Así, la identidad política que distinguió a la modernidad y que acoge a ciudadanos libres e iguales bajo el principio general de isonomía, hoy podría resultar para algunos una vil excusa para la dilución de particularidades. No faltan entonces los que, atrapados por esa celada, celebran la existencia de voces diversas, pero no dudan en endosar fobias y patologías diversas a quienes, con sobradas razones, cuestionan la validez de ciertas opiniones.
Al respecto, con su estilo acre y penetrante, afirmaba Pérez-Reverte que eso de que todas las ideas son respetables es majadería; “lo respetable es el derecho a expresarlas”. Otro formidable español, Fernando Savater, encaja su pulcra estocada. Las personas son respetables, nos dice. Las opiniones, en cambio, “al ser formuladas, saltan a la palestra de la disputa, la irrisión, el escepticismo y la controversia. Afrontan el descrédito y se arriesgan a lo único que hay peor que el descrédito, la ciega credulidad. Sólo las más fuertes deben sobrevivir, cuando logren ganarse la verificación que las legalice. Respetarlas sería momificarlas a todas por igual, haciendo indiscernibles las que gozan de buena salud gracias a la razón y la experiencia de las infectadas por la ñoñería seudomística o el delirio”.

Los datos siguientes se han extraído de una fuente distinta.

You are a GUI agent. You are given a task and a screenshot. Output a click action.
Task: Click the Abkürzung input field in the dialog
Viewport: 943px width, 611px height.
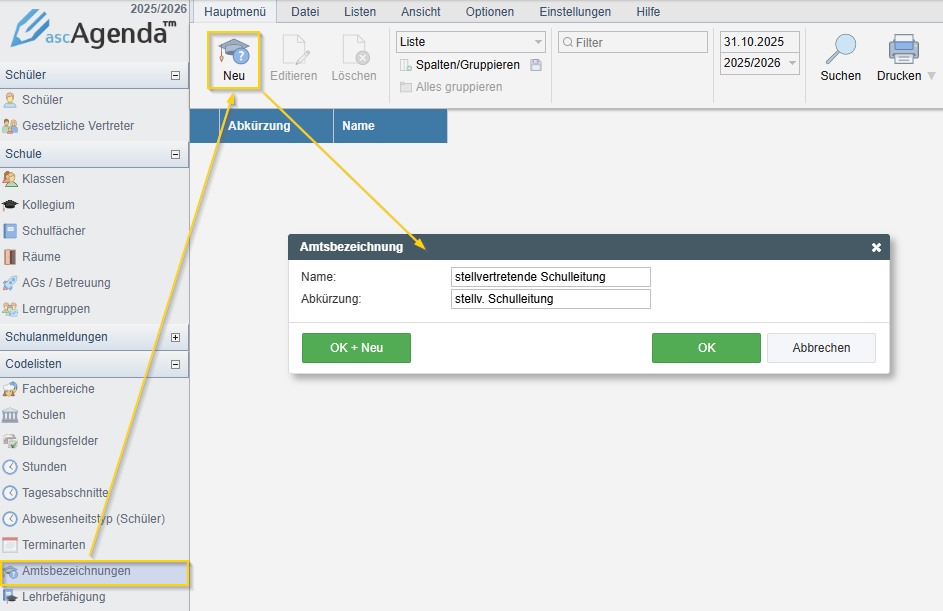click(551, 299)
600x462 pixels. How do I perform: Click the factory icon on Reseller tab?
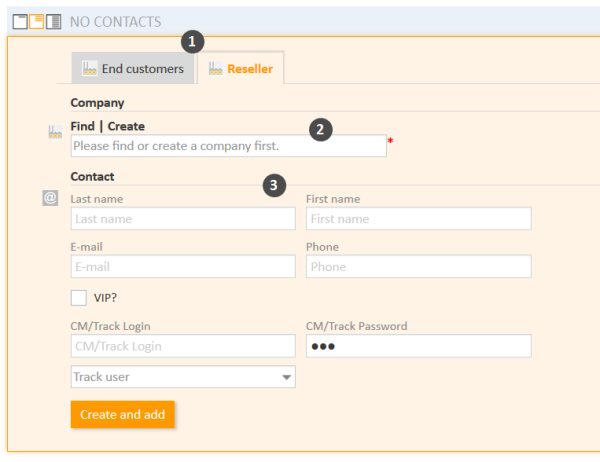click(x=215, y=68)
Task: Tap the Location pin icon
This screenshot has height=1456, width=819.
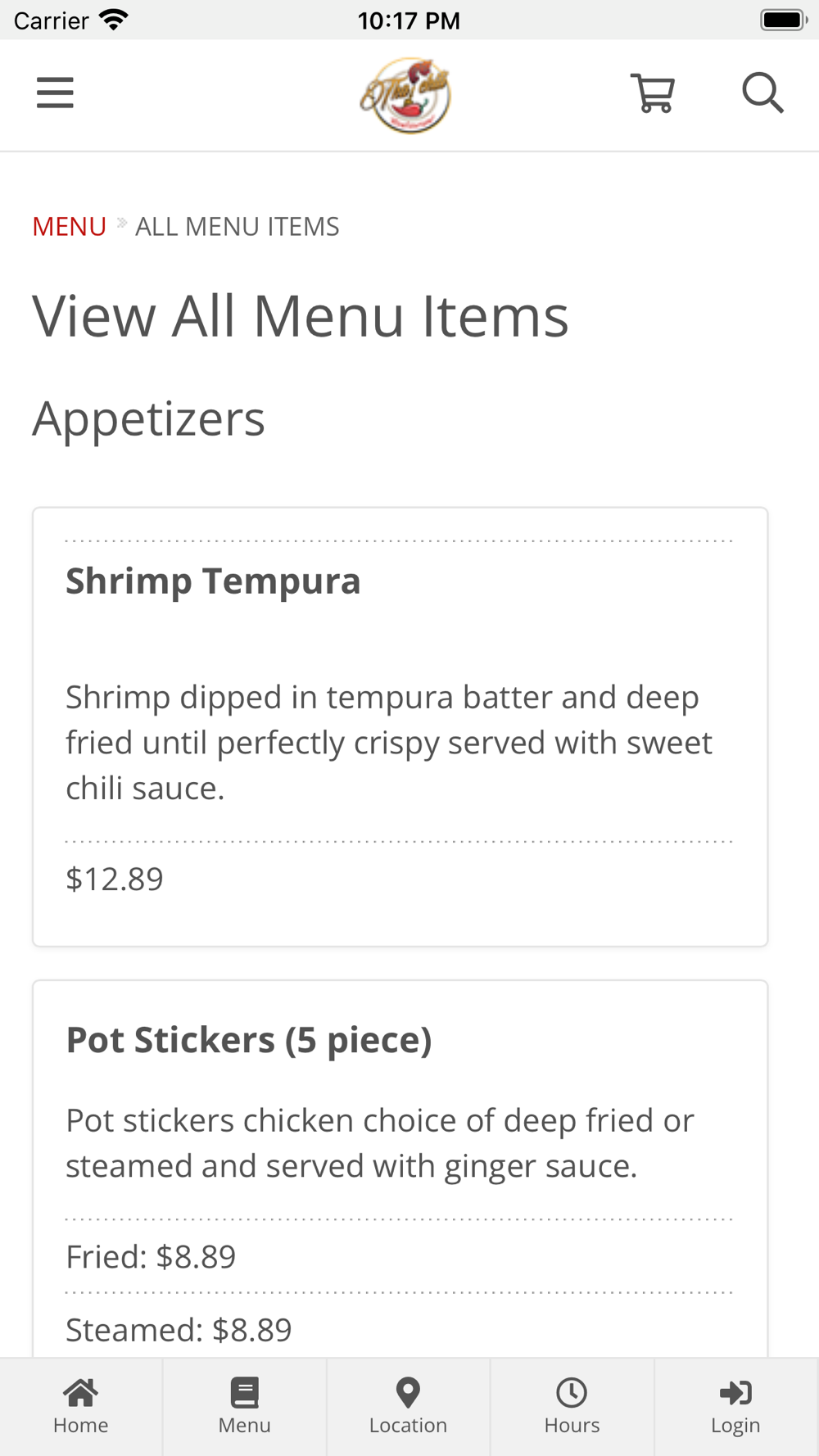Action: coord(408,1392)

Pero aunque no se compartan ni se adopten los modos ásperos de la dialéctica (que exigen también cierta gracia, de paso, cierta destreza intelectual, no la ramplonería que exhiben algunos necios en el poder) es justo advertir que tanta indulgencia indiferenciada con las opiniones terminaría dando alas al narcisismo colectivo, en desmedro de las causas aglutinadoras. “Sobre las más maniáticas opiniones se han erigido elevados edificios doctrinales”, recordaba Theodor Adorno en 1975. Este supremo “yo opino” que subraya el juicio hipotético, “la autoridad de la confesión por medio de la relación consigo mismo como sujeto», la habilidad para “defender narcisistamente el sinsentido” bien podrían describir el síndrome que hoy inquieta a especialistas como Scott Barry Kaufman o Keith Campbell.
Cunden alarmas acerca de ese lado oscuro del individualismo, el narcisismo colectivo que junta a seres copados por la sensación de humillación, adictos a la victimización y cuyo resentimiento y descomunal hambre de reconocimiento los incita a ver ofensas en cualquier insignificancia. Lo siguiente es normalizar la obstaculización de consensos para privilegiar la diferencia insalvable, el triunfo del thymós, el orgullo colectivo irracional que tropieza con la idea de la dignidad humana universal. Esquivar esa salvaje tendencia asumiendo con valentía que toda opinión es susceptible de desmantelamiento, deliberación mediante, quizás nos aparte de esas cunetas que maquillan los ilustres embajadores de la antipolítica.